Introduction
Digital audiovisual material is an important form of research data. It is raw material for observational and experimental analysis, for practice-based learning, and research communication.
Large-scale digitisation has opened up historical collections for academic use, alongside a massive increase in born-digital material. Media technology evolves rapidly, and today’s research projects have to plan to retain material for future repurposing, including potential re-analysis by yet-to-be-developed tools.
Digital media is technically complex and physically vulnerable to loss, as well as risks of the media or file type being made obsolescent. Even when video content is converted to digital on a hard disk, new weaknesses can emerge, such as inadequate visual information to allow analysis.
Curation of media research data should be a team effort, bringing together researchers, data or information managers and media technology specialists. Research projects making substantial use of media may find that different communities want to access and use the data throughout and beyond the project.

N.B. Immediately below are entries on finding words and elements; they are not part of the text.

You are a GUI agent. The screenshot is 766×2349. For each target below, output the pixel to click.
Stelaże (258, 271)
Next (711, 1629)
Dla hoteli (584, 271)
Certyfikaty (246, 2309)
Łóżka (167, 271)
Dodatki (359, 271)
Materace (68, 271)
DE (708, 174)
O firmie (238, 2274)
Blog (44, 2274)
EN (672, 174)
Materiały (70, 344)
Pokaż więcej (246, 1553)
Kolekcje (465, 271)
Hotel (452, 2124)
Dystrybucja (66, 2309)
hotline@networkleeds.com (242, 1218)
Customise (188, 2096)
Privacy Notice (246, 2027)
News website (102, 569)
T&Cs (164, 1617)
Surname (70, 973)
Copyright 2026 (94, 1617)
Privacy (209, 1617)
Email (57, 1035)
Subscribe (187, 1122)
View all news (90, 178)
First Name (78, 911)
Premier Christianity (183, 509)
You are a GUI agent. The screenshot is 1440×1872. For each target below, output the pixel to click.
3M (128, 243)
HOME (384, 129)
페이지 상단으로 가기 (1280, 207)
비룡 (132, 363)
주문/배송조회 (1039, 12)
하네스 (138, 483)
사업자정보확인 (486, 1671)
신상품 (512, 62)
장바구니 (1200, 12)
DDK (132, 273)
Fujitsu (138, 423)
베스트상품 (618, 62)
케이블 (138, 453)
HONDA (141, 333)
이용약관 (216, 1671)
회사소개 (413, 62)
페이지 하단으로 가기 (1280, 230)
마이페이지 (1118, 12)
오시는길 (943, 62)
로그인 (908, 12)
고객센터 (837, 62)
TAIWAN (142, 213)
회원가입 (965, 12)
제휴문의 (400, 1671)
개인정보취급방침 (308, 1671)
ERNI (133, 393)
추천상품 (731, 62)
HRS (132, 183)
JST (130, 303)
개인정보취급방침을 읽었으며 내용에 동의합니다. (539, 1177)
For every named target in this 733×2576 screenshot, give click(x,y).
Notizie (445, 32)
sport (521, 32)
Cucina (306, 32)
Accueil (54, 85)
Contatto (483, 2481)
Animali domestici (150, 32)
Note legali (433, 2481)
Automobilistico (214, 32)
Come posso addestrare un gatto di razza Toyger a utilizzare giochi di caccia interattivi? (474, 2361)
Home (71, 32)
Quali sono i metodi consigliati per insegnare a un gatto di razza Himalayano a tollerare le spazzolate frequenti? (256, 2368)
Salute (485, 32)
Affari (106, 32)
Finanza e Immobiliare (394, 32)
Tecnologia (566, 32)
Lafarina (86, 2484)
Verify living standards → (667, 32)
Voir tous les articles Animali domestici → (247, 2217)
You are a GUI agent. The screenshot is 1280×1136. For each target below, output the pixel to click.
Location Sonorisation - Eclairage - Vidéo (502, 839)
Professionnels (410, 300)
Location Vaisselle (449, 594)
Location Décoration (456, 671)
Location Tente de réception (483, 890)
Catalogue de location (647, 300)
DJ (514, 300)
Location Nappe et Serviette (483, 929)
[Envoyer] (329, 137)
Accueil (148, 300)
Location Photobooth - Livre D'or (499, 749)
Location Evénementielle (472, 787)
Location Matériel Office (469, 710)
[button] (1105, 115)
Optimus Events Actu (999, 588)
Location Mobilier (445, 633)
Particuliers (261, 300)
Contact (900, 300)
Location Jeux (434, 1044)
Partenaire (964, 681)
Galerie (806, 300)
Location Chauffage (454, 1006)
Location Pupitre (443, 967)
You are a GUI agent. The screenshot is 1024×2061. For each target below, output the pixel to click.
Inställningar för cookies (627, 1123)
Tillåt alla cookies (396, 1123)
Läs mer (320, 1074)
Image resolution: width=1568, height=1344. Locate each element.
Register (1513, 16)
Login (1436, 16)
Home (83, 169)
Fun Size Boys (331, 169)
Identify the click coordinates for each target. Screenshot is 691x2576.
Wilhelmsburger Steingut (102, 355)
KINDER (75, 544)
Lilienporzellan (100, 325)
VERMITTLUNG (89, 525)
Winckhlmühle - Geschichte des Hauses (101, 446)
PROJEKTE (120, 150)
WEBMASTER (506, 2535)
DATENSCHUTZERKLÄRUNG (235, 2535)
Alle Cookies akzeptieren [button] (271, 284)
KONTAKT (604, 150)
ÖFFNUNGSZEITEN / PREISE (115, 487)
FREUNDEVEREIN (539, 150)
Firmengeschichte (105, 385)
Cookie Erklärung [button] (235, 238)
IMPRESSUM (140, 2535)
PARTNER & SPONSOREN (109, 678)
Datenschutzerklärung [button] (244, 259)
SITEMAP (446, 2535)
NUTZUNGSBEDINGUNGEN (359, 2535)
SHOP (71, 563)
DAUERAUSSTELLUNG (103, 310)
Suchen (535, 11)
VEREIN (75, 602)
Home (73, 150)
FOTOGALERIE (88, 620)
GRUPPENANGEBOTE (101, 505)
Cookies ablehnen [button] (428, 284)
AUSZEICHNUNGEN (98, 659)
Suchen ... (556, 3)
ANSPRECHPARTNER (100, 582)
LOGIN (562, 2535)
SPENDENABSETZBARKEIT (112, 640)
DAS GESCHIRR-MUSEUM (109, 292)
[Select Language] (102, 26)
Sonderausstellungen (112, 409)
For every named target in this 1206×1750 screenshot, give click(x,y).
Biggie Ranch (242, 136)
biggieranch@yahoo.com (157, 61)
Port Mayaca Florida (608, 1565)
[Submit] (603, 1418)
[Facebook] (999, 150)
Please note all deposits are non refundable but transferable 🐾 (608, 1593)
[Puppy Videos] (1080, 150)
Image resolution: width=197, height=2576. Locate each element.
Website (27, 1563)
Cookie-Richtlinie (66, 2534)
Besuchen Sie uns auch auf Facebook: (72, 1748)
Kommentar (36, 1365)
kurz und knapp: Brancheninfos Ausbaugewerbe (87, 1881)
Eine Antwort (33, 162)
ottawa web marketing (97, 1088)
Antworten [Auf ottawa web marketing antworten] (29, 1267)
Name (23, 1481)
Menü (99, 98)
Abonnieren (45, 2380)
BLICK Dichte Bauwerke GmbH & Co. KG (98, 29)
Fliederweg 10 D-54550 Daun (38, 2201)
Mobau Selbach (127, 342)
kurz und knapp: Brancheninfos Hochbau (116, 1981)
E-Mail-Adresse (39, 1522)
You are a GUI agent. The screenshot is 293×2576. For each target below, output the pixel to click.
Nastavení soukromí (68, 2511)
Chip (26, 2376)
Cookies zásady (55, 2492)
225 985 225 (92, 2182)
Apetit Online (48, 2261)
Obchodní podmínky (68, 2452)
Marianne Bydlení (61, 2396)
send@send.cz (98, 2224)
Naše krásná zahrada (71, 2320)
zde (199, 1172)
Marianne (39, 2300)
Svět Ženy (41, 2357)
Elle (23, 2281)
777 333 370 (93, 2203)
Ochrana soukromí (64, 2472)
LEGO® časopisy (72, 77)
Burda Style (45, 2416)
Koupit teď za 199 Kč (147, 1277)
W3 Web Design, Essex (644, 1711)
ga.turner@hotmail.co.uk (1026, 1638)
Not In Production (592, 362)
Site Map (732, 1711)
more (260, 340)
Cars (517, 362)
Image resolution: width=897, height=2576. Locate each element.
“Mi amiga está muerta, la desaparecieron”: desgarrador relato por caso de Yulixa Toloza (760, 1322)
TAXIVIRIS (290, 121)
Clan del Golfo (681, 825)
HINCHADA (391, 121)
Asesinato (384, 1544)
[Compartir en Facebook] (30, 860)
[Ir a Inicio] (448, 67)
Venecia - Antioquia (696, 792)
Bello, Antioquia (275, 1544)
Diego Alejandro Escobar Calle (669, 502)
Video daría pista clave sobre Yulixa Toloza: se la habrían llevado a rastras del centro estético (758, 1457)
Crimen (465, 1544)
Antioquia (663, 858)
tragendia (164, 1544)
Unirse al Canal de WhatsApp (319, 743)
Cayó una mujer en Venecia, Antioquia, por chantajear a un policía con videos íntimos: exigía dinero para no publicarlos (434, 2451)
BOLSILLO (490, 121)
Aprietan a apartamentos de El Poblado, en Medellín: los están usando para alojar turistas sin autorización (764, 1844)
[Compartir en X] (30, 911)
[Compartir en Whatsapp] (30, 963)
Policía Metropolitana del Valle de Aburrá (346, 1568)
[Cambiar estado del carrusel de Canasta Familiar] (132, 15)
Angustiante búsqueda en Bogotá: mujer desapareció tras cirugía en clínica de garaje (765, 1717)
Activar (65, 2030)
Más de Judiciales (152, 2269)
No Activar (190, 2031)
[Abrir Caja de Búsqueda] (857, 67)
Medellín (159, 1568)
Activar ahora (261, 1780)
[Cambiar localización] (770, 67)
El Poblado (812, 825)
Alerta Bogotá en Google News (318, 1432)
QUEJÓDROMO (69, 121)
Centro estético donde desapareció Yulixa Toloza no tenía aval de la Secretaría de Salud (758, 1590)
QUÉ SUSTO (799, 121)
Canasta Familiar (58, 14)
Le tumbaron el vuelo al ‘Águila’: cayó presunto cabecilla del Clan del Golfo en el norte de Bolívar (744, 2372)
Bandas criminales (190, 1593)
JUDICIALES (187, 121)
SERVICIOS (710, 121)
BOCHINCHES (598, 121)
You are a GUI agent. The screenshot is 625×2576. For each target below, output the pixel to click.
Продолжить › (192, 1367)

A particular challenge is managing the material’s transition throughout its life as research data: at first managed by the individual researchers who create or collect it, followed by collaborative use. Parts may be made available online, and possibly annotated, commented on or downloaded and re-edited by others.
Publishing media collections is best led by the researchers who created them. They will benefit from coordinated support from institutional and national data repositories in such key areas as storage management, format migration/ transcoding, metadata implementation, ethics and IPR.
Who is this for?
This guide is applicable across disciplinary boundaries, for anyone using digital media as an integral part of carrying out research.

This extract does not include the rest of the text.